_YOUR TASK_
Rewrite the rows below, changing every "GUI agent" to "interface agent" and keeping all other text the same.

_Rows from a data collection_
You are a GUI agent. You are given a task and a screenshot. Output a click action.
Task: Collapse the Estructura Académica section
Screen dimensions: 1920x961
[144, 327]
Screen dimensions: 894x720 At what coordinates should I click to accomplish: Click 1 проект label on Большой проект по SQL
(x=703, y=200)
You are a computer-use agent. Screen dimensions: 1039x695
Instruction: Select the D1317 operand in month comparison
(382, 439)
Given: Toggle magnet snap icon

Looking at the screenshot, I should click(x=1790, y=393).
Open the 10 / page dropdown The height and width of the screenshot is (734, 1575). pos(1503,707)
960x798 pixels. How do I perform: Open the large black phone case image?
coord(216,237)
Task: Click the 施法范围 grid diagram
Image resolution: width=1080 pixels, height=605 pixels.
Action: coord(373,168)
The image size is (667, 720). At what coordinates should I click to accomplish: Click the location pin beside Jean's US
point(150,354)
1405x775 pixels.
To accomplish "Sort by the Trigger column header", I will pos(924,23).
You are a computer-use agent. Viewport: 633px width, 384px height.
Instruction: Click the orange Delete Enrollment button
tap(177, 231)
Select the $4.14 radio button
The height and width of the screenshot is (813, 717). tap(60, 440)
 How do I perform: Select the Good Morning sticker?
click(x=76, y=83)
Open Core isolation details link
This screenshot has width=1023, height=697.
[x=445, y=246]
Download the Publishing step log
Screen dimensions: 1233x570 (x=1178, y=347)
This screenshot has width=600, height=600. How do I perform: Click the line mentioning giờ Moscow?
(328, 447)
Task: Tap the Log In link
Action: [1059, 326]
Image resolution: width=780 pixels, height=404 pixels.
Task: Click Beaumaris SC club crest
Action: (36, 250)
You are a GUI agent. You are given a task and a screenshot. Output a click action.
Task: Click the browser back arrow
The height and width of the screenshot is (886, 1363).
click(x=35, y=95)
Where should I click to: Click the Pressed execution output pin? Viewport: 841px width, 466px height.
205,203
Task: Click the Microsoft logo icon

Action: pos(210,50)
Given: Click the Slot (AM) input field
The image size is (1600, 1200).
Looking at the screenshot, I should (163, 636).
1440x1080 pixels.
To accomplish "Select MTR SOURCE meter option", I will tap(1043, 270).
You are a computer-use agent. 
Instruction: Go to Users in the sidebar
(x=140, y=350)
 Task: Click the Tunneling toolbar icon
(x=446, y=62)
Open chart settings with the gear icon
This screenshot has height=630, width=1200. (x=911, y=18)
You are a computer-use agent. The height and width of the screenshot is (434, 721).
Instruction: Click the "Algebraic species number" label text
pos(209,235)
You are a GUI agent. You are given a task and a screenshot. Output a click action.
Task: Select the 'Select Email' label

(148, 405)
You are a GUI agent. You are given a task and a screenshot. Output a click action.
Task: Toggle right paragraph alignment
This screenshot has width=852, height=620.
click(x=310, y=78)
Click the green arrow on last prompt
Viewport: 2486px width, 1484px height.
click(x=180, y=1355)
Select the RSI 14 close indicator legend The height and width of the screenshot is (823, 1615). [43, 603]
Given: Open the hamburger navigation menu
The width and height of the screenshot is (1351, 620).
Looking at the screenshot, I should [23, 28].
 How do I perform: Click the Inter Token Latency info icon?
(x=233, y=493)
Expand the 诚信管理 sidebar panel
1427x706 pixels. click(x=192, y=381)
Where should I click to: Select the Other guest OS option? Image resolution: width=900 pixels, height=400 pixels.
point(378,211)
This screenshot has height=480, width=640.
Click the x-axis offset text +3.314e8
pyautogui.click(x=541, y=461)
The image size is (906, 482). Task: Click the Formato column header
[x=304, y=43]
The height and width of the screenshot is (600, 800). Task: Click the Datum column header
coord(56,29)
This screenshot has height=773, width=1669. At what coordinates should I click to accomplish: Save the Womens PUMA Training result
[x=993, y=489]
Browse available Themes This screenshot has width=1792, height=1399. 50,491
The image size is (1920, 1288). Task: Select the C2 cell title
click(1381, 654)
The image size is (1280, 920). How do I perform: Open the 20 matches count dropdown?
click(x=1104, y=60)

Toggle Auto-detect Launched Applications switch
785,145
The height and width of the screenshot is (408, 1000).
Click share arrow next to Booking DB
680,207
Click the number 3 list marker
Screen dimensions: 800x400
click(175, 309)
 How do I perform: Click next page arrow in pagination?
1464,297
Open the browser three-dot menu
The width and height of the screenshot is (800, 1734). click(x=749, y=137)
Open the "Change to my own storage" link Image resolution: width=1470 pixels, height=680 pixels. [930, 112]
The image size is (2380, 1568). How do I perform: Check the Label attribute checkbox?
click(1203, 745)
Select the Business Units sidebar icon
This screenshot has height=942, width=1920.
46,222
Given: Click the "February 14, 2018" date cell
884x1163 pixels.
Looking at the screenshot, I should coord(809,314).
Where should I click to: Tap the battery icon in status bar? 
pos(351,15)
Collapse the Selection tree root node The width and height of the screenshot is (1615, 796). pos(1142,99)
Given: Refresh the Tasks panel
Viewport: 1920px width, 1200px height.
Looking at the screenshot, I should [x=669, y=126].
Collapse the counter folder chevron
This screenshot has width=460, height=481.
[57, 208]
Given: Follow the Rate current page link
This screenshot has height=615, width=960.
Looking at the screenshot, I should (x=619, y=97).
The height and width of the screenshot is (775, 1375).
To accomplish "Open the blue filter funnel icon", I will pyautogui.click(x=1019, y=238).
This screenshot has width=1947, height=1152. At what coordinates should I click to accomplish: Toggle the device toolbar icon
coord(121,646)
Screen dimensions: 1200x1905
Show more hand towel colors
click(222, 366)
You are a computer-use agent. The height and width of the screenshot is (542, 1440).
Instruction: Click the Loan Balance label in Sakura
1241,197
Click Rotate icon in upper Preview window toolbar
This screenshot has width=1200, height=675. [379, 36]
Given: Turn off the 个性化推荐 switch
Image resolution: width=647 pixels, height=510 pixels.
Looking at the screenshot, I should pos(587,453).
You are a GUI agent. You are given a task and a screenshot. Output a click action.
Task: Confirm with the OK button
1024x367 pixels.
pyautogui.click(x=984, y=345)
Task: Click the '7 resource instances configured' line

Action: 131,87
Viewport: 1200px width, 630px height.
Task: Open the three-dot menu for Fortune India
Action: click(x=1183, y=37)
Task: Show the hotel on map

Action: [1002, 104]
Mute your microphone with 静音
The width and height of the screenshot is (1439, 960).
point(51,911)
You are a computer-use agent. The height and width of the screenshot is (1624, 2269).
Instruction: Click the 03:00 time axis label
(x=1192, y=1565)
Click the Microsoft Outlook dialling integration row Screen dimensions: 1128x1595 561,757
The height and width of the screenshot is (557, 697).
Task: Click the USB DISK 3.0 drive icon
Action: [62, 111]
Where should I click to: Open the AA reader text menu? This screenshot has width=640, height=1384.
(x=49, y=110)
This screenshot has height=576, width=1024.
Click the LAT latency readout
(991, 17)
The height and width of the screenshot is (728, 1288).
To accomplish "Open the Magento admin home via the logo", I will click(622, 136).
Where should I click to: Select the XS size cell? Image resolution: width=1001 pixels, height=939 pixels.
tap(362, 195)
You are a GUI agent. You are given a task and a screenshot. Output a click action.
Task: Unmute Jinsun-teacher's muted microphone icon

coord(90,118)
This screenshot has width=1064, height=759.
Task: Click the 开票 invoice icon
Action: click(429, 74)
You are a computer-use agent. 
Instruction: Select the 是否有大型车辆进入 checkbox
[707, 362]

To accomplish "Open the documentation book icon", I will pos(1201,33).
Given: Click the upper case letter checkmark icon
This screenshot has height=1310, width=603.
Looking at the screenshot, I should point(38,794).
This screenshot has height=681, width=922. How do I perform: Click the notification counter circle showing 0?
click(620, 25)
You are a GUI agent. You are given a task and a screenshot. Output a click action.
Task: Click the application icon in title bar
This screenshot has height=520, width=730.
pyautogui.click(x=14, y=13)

_COMPLETED TASK_
You are a interface agent. You are given a task and a screenshot. Output a click action.
Task: Collapse the Estructura Académica section
Screen dimensions: 1920x961
[144, 327]
Screen dimensions: 894x720 At what coordinates should I click to accomplish: Click 1 проект label on Большой проект по SQL
(x=703, y=200)
You are a computer-use agent. Screen dimensions: 1039x695
Instruction: Select the D1317 operand in month comparison
(382, 439)
Given: Toggle magnet snap icon

Looking at the screenshot, I should click(x=1790, y=393).
Open the 10 / page dropdown The height and width of the screenshot is (734, 1575). pos(1503,707)
960x798 pixels. How do I perform: Open the large black phone case image?
coord(216,237)
Task: Click the 施法范围 grid diagram
Image resolution: width=1080 pixels, height=605 pixels.
Action: coord(373,168)
The image size is (667, 720). At what coordinates should I click to accomplish: Click the location pin beside Jean's US
point(150,354)
1405x775 pixels.
To accomplish "Sort by the Trigger column header", I will pos(924,23).
You are a computer-use agent. Viewport: 633px width, 384px height.
Instruction: Click the orange Delete Enrollment button
tap(177, 231)
Select the $4.14 radio button
The height and width of the screenshot is (813, 717). tap(60, 440)
 How do I perform: Select the Good Morning sticker?
click(x=76, y=83)
Open Core isolation details link
This screenshot has width=1023, height=697.
[x=445, y=246]
Download the Publishing step log
Screen dimensions: 1233x570 (x=1178, y=347)
This screenshot has width=600, height=600. How do I perform: Click the line mentioning giờ Moscow?
(328, 447)
Task: Tap the Log In link
Action: [1059, 326]
Image resolution: width=780 pixels, height=404 pixels.
Task: Click Beaumaris SC club crest
Action: (36, 250)
You are a interface agent. You are given a task and a screenshot. Output a click action.
Task: Click the browser back arrow
The height and width of the screenshot is (886, 1363).
click(x=35, y=95)
Where should I click to: Click the Pressed execution output pin? Viewport: 841px width, 466px height.
205,203
Task: Click the Microsoft logo icon

Action: pos(210,50)
Given: Click the Slot (AM) input field
The image size is (1600, 1200).
Looking at the screenshot, I should (163, 636).
1440x1080 pixels.
To accomplish "Select MTR SOURCE meter option", I will tap(1043, 270).
You are a computer-use agent. 
Instruction: Go to Users in the sidebar
(x=140, y=350)
 Task: Click the Tunneling toolbar icon
(x=446, y=62)
Open chart settings with the gear icon
This screenshot has height=630, width=1200. (x=911, y=18)
You are a computer-use agent. The height and width of the screenshot is (434, 721).
Instruction: Click the "Algebraic species number" label text
pos(209,235)
You are a interface agent. You are given a task and a screenshot. Output a click action.
Task: Select the 'Select Email' label

(148, 405)
You are a interface agent. You are given a task and a screenshot. Output a click action.
Task: Toggle right paragraph alignment
This screenshot has width=852, height=620.
click(x=310, y=78)
Click the green arrow on last prompt
Viewport: 2486px width, 1484px height.
click(x=180, y=1355)
Select the RSI 14 close indicator legend The height and width of the screenshot is (823, 1615). [43, 603]
Given: Open the hamburger navigation menu
The width and height of the screenshot is (1351, 620).
Looking at the screenshot, I should [23, 28].
 How do I perform: Click the Inter Token Latency info icon?
(x=233, y=493)
Expand the 诚信管理 sidebar panel
1427x706 pixels. click(x=192, y=381)
Where should I click to: Select the Other guest OS option? Image resolution: width=900 pixels, height=400 pixels.
point(378,211)
This screenshot has height=480, width=640.
Click the x-axis offset text +3.314e8
pyautogui.click(x=541, y=461)
The image size is (906, 482). Task: Click the Formato column header
[x=304, y=43]
The height and width of the screenshot is (600, 800). Task: Click the Datum column header
coord(56,29)
This screenshot has height=773, width=1669. At what coordinates should I click to accomplish: Save the Womens PUMA Training result
[x=993, y=489]
Browse available Themes This screenshot has width=1792, height=1399. 50,491
The image size is (1920, 1288). Task: Select the C2 cell title
click(1381, 654)
The image size is (1280, 920). How do I perform: Open the 20 matches count dropdown?
click(x=1104, y=60)

Toggle Auto-detect Launched Applications switch
785,145
The height and width of the screenshot is (408, 1000).
Click share arrow next to Booking DB
680,207
Click the number 3 list marker
Screen dimensions: 800x400
click(175, 309)
 How do I perform: Click next page arrow in pagination?
1464,297
Open the browser three-dot menu
The width and height of the screenshot is (800, 1734). click(x=749, y=137)
Open the "Change to my own storage" link Image resolution: width=1470 pixels, height=680 pixels. [930, 112]
The image size is (2380, 1568). How do I perform: Check the Label attribute checkbox?
click(1203, 745)
Select the Business Units sidebar icon
This screenshot has height=942, width=1920.
46,222
Given: Click the "February 14, 2018" date cell
884x1163 pixels.
Looking at the screenshot, I should coord(809,314).
Where should I click to: Tap the battery icon in status bar? 
pos(351,15)
Collapse the Selection tree root node The width and height of the screenshot is (1615, 796). pos(1142,99)
Given: Refresh the Tasks panel
Viewport: 1920px width, 1200px height.
Looking at the screenshot, I should [x=669, y=126].
Collapse the counter folder chevron
This screenshot has width=460, height=481.
[57, 208]
Given: Follow the Rate current page link
This screenshot has height=615, width=960.
Looking at the screenshot, I should (x=619, y=97).
The height and width of the screenshot is (775, 1375).
To accomplish "Open the blue filter funnel icon", I will pyautogui.click(x=1019, y=238).
This screenshot has width=1947, height=1152. At what coordinates should I click to accomplish: Toggle the device toolbar icon
coord(121,646)
Screen dimensions: 1200x1905
Show more hand towel colors
click(222, 366)
You are a computer-use agent. The height and width of the screenshot is (542, 1440).
Instruction: Click the Loan Balance label in Sakura
1241,197
Click Rotate icon in upper Preview window toolbar
This screenshot has width=1200, height=675. [379, 36]
Given: Turn off the 个性化推荐 switch
Image resolution: width=647 pixels, height=510 pixels.
Looking at the screenshot, I should pos(587,453).
You are a interface agent. You are given a task and a screenshot. Output a click action.
Task: Confirm with the OK button
1024x367 pixels.
pyautogui.click(x=984, y=345)
Task: Click the '7 resource instances configured' line

Action: 131,87
Viewport: 1200px width, 630px height.
Task: Open the three-dot menu for Fortune India
Action: click(x=1183, y=37)
Task: Show the hotel on map

Action: [1002, 104]
Mute your microphone with 静音
The width and height of the screenshot is (1439, 960).
point(51,911)
You are a computer-use agent. The height and width of the screenshot is (1624, 2269).
Instruction: Click the 03:00 time axis label
(x=1192, y=1565)
Click the Microsoft Outlook dialling integration row Screen dimensions: 1128x1595 561,757
The height and width of the screenshot is (557, 697).
Task: Click the USB DISK 3.0 drive icon
Action: [62, 111]
Where should I click to: Open the AA reader text menu? This screenshot has width=640, height=1384.
(x=49, y=110)
This screenshot has height=576, width=1024.
Click the LAT latency readout
(991, 17)
The height and width of the screenshot is (728, 1288).
To accomplish "Open the Magento admin home via the logo", I will click(622, 136).
Where should I click to: Select the XS size cell? Image resolution: width=1001 pixels, height=939 pixels.
tap(362, 195)
You are a interface agent. You are given a task and a screenshot. Output a click action.
Task: Unmute Jinsun-teacher's muted microphone icon

coord(90,118)
This screenshot has width=1064, height=759.
Task: Click the 开票 invoice icon
Action: click(429, 74)
You are a computer-use agent. 
Instruction: Select the 是否有大型车辆进入 checkbox
[707, 362]

To accomplish "Open the documentation book icon", I will pos(1201,33).
Given: Click the upper case letter checkmark icon
This screenshot has height=1310, width=603.
Looking at the screenshot, I should point(38,794).
This screenshot has height=681, width=922. How do I perform: Click the notification counter circle showing 0?
click(620, 25)
You are a interface agent. You are given a task and a screenshot. Output a click action.
Task: Click the application icon in title bar
This screenshot has height=520, width=730.
pyautogui.click(x=14, y=13)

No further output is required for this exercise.